The key idea is that when somebody says “X happened” you take the opportunity to ask questions that provide context for X. Not everyone in the discussion will come to the meeting knowing that context, so it’s important not to skip over details as you walk through the timeline.

The review should focus on the how rather than the why. ‘How did the attacker gain access to the database?’ is more useful to us than ‘why was the attacker able to access the database?’, and shifts the conversation away from blame and towards learning. See The Art of Asking Questions in Etsy’s guide.

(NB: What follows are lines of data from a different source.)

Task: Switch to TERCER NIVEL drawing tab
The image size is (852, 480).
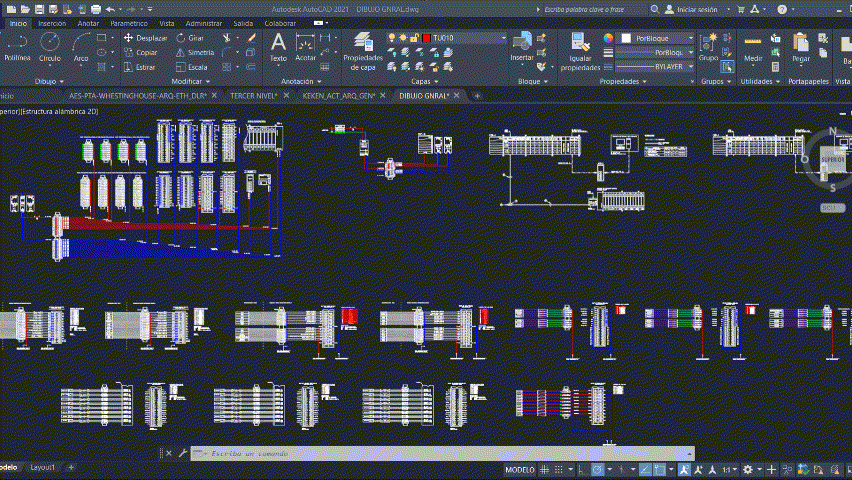Action: pyautogui.click(x=256, y=95)
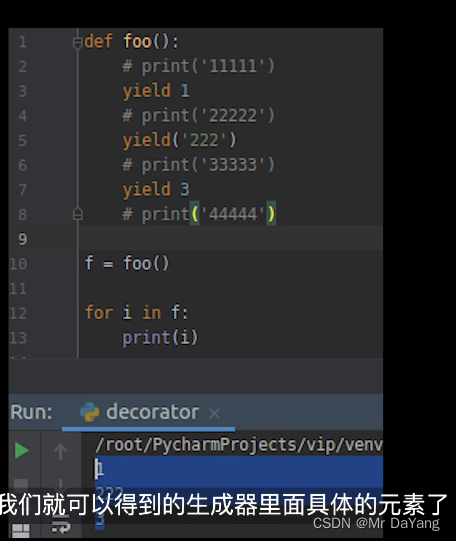The width and height of the screenshot is (456, 541).
Task: Click the gray Stop square icon
Action: (x=21, y=484)

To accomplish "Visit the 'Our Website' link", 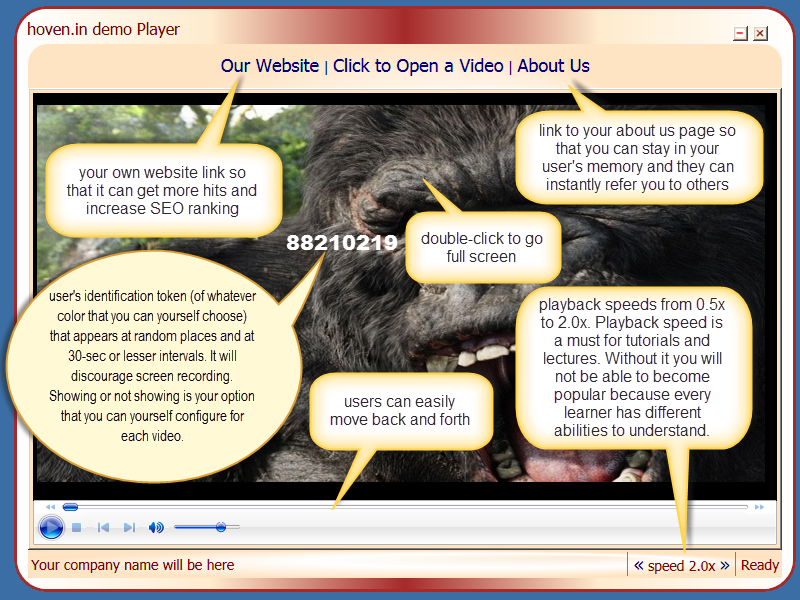I will 270,65.
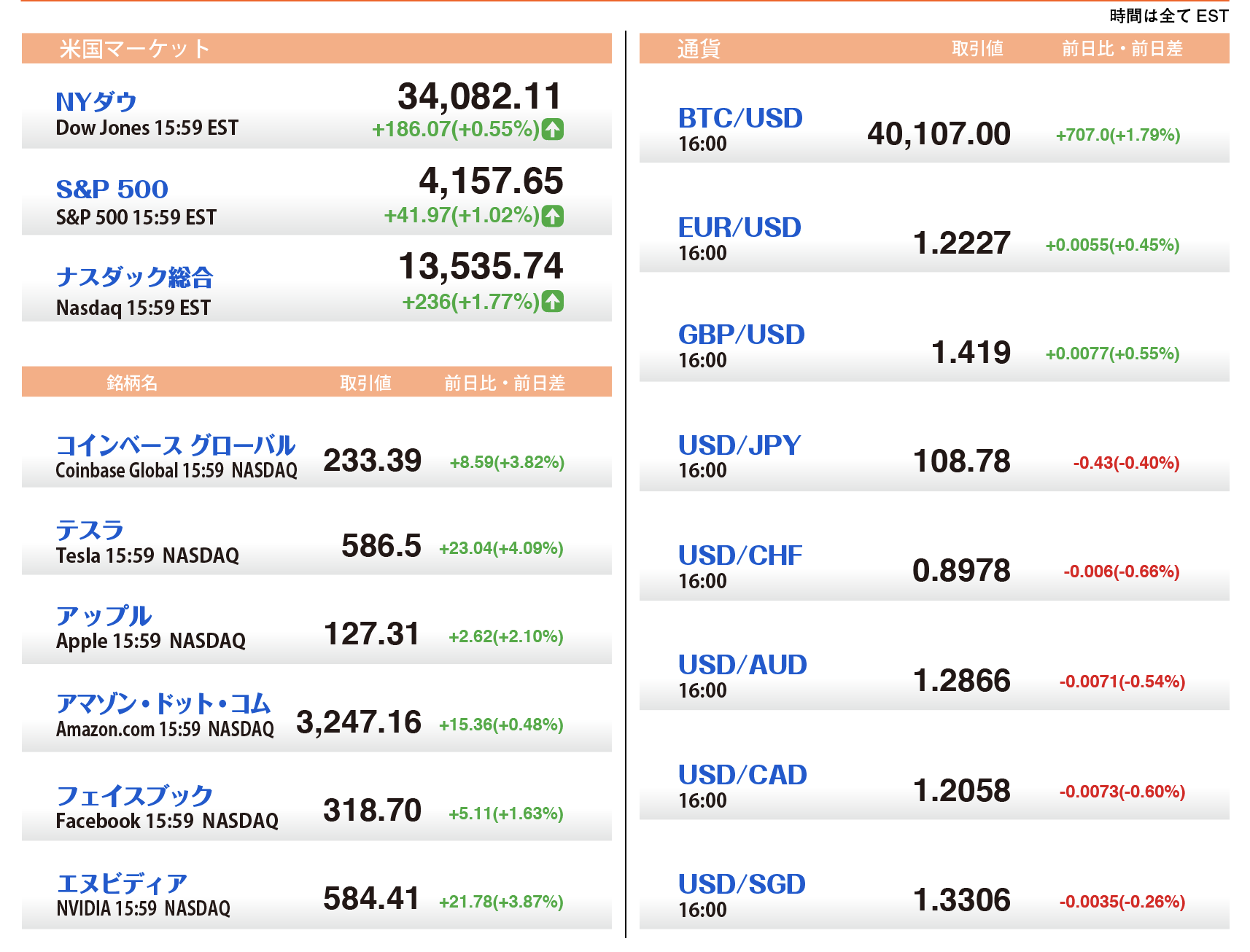Open the NYダウ index link
Viewport: 1250px width, 952px height.
96,101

People may not be expecting this approach, or may be new to incident reviews, so clearly set out the focus of the meeting at the start.

Some key questions:

It is easy to focus on the ‘how could we prevent this kind of incident from happening again?’ part of the discussion and get thinking about preventative actions. This is not the focus of an incident review. If there are major flaws in our setup then we should address these, but many incidents are a result of circumstances that are unlikely to reoccur, and our time would be better spent ensuring that we can respond effectively to all kinds of incidents. Wider discussion points like ‘should we develop a process for auditing package updates?’ should be held for a tech team forum.

Notes #

Notes should be taken, and it should also be recorded. These files should go in the incident folder.

Actions #

Coming up with actions is not the goal of the review, but it’s likely that some will be suggested. Try to hold off on discussing them until after you’ve been through everything else so that they don’t end up taking you down a rabbit hole.

Sometimes all the necessary actions will have been taken during the incident, so don’t feel obliged to come up with some actions. Equally you may find that there are many follow-up actions. In that case, try to narrow this down to about three so that they actually get done.

Any actions should be added to the follow up actions of the Incident in incident.io and given an owner. The owner should add the action to any relevant trello board and ensure the work is done in a timely manner. If the action has impact on the ISMS it should be added to the Findings tracker and ISMS trello board as well.